The petition stated the facts and circumstances upon which Mr. Harsha’s claim must stand or fall, and the substantial averments of that petition, together with those orders and decrees which were exhibits thereto, are stated in our opinion in the mandamus proceeding, reported as In re Michigan Central Railroad Company, 124 Fed. 727, 59 C. C. A. 643, and reference is now made to that opinion for a more detailed statement of the history of the claim now in question.

1. The motion to dismiss, upon the ground that the appeal is from a decree or order for costs only, must be overruled. The appealability of the decree, whether for technical costs or an allowance for special services, was fully considered and decided in the contest over the issuance of a mandamus.

2. Section 828, Rev. St. [U. S. Comp. St. 1901, p. 635], provides, among other clerk’s fees, that he may receive “for receiving, keeping, and paying out money, in pursuance of any statute or order, one per centum on the amount so received, kept, and paid.” The foreclosure sale but of which this controversy arises was made by a special master. By the decree of sale the master was ordered to pay the proceeds of sale, except enough to pay costs, etc., to the mortgage trustee, complainant in the cause, the Farmers’ Eoan & Trust Company, as trus[219]*219tee for the bondholders. This the master did. The clerk, therefore, neither received, kept, nor paid out one dollar of the proceeds of sale thus received, kept, and paid out by the master, and was not entitled to any commission under the provision quoted. Whether, under section 995 [U. S. Comp. St. 1901, p. 711], the court should have made a different disposition and brought the fund into the care and under the responsibility of the clerk, and had it paid out by the clerk, we need not consider. A clerk’s commissions do not attach, as they did prior to this act, whenever money is subject to the order of the court, as was the case when Ex parte Prescott, 2 Gall. 146, Fed. Cas. No. 11,388, was decided, but only when he has actually received, kept, and paid it out.

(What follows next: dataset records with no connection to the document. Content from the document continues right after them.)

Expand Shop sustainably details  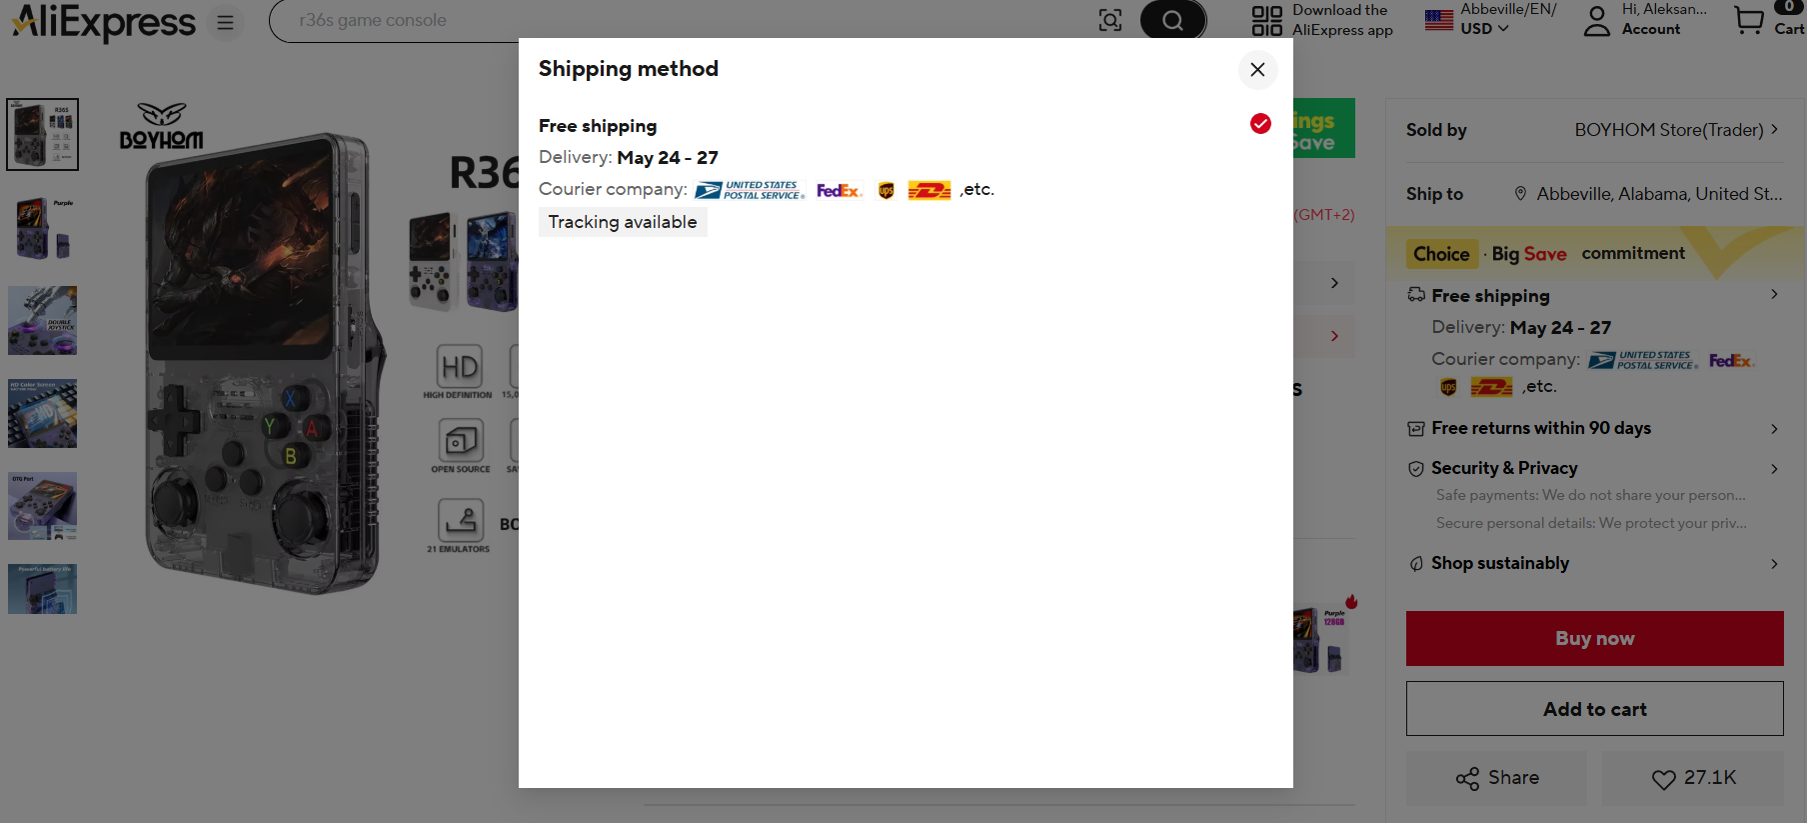1594,563
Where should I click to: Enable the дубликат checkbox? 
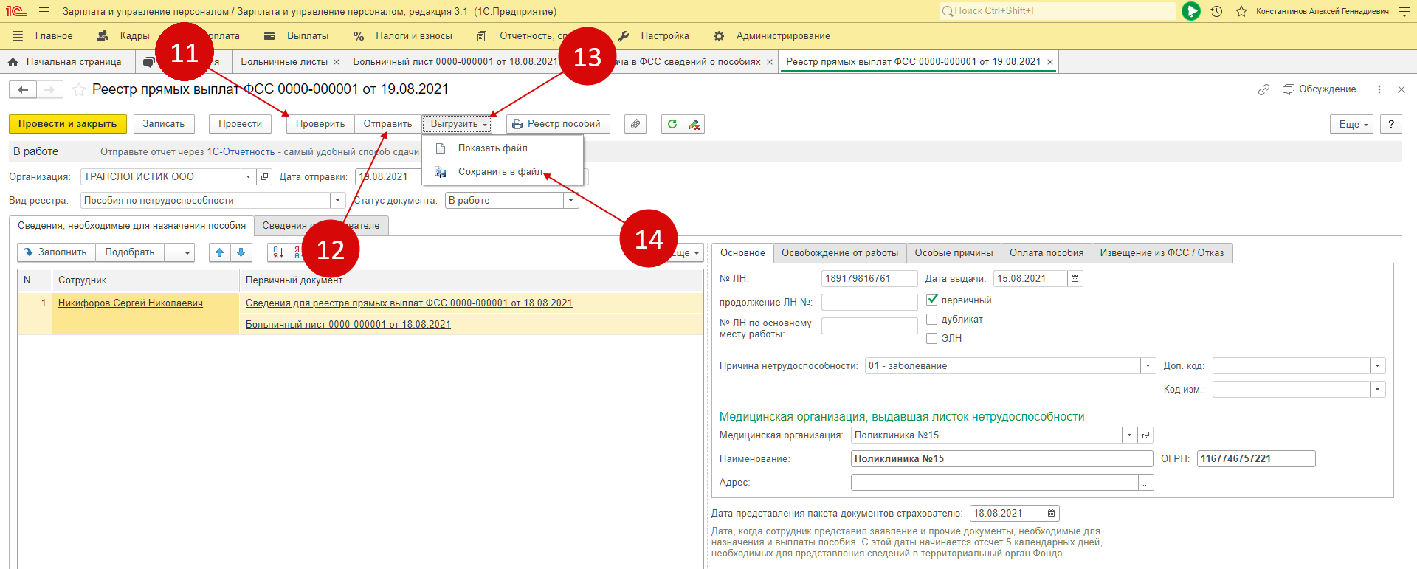pos(932,319)
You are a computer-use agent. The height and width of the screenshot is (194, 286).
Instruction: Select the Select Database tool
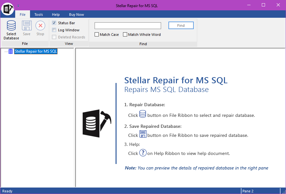(11, 29)
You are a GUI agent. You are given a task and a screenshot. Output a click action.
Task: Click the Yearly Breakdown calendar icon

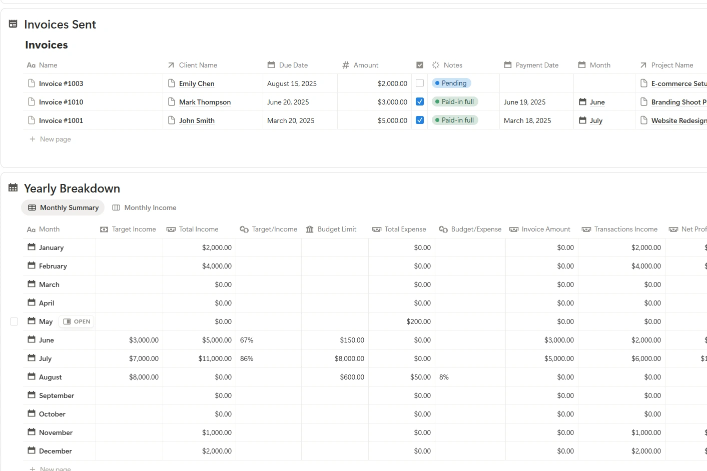13,188
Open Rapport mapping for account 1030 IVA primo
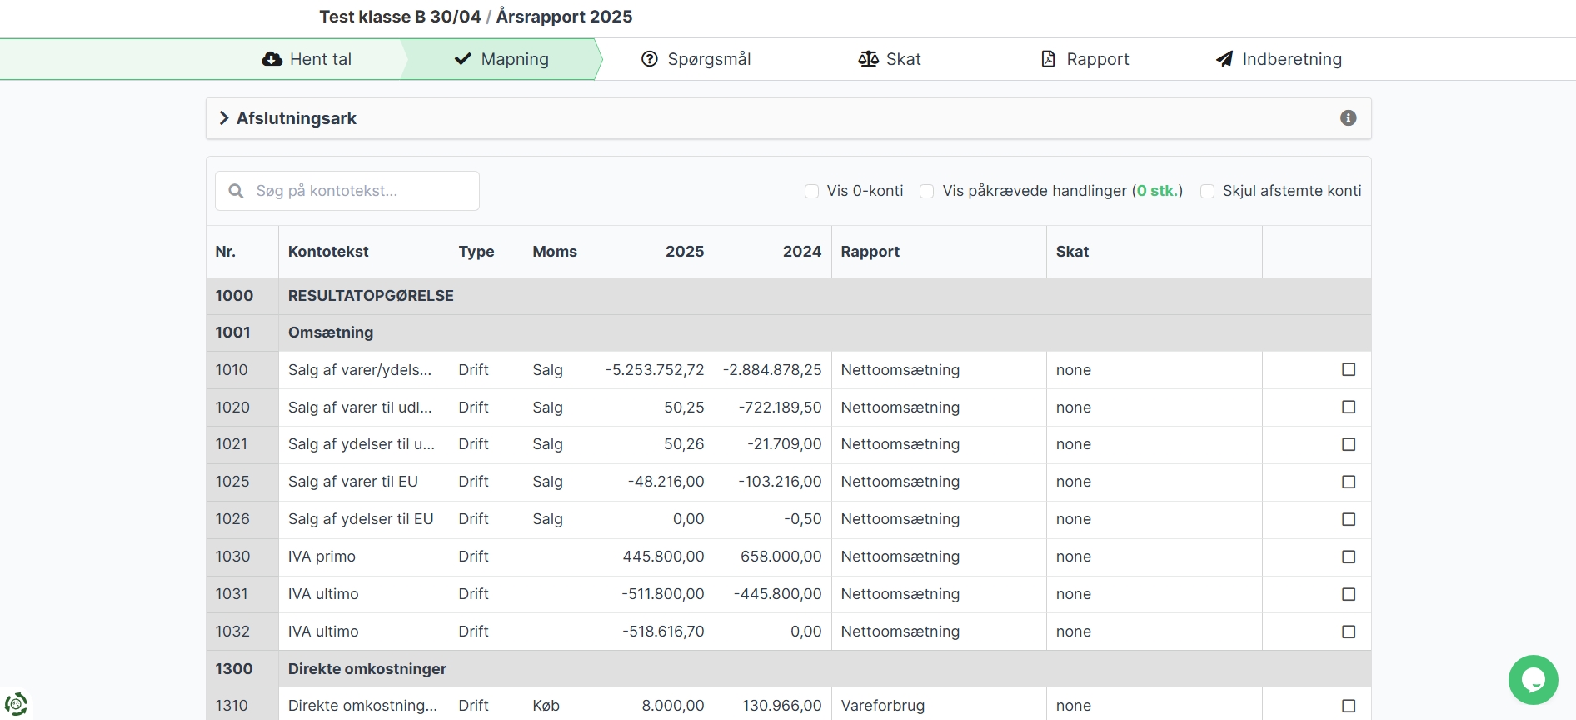 click(900, 557)
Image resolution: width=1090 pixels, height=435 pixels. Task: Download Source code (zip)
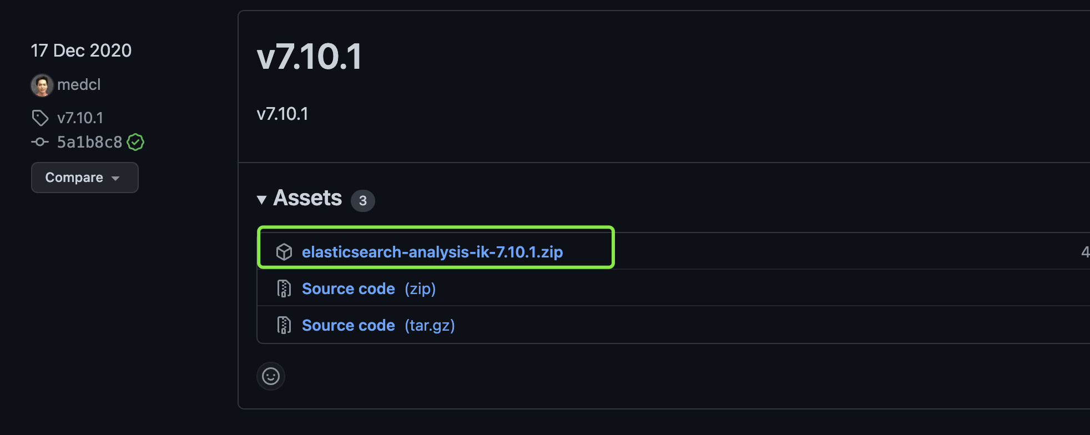pos(369,289)
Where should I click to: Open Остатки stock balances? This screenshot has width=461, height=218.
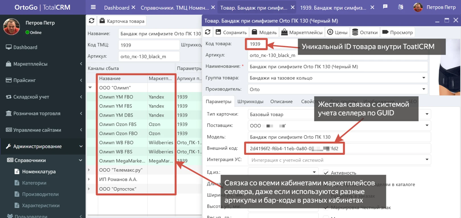click(x=365, y=32)
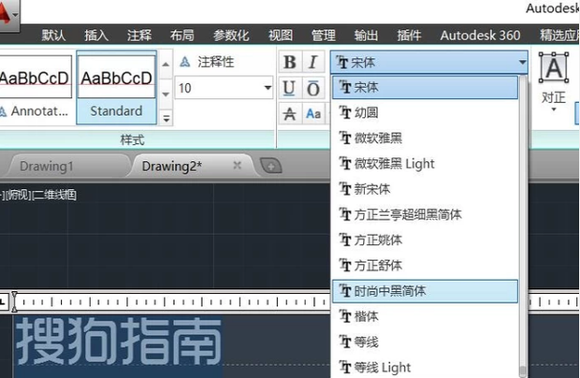
Task: Expand the text styles gallery
Action: pyautogui.click(x=167, y=118)
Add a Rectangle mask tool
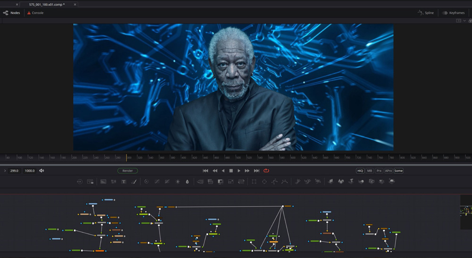Viewport: 472px width, 258px height. pos(254,182)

In Re Goodrich, 4 Dill. 230, 10 Fed. Cas. 603, the order was that the defendant pay the money “into the registry of the court for the purpose of satisfying judgment and costs.” The defendant paid direct to the plaintiff’s attorneys. The clerk claimed 1 per cent, commission, under section 828, supra, upon the sums so paid. Judge Dillon disallowed the claim, saying that the 1 per cent, allowed by the statute “is for compensation to the clerk for the trouble and responsibility of actually receiving, keeping, and paying out money,” and that he “was not entitled to a commission on moneys which, although ordered to be, were not in fact, paid to him under the writs of mandamus.” In this construction, Judge Dillon followed Justice Miller in Upton v. Tribilcock, 10 Fed. Cas. 604, note. In Farmers’ Loan & Trust Co. v. Dart, 91 Fed. 451, 33 C. C. A. 572, an opinion by the Circuit Court of Appeals for the Fifth Circuit, the claim of the clerk for a commission upon the surplus earnings of a receivership deposited by the receiver, by direction of the court, in a designated depository of the United States, to be paid out by the receiver under orders of the court, was disallowed. The ground of the decision was that, although deposited in the registry of the court, the fund was not subject to the clerk’s check, nor was he under any responsibility for it. To the same effect are the cases of Ex parte Plitt, 2 Wall. Jr. 453, Fed. Cas. No. 11,228; Leech v. Kay (C. C.) 4 Fed. 72; Easton v. Houston, etc., Ry. Co. (C. C.) 44 Fed. 718; N. W. Life Ins. Co. v. Quinn (C. C.) 69 Fed. 462; Johnson v. Southern B. & F. Ass’n (C. C.) 95 Fed. 922. This also seems to be the view of the Supreme Court. U. S. v. Kurtz, 164 U. S. 49, 53, 17 Sup. Ct. 15, 41 F. Ed. 346.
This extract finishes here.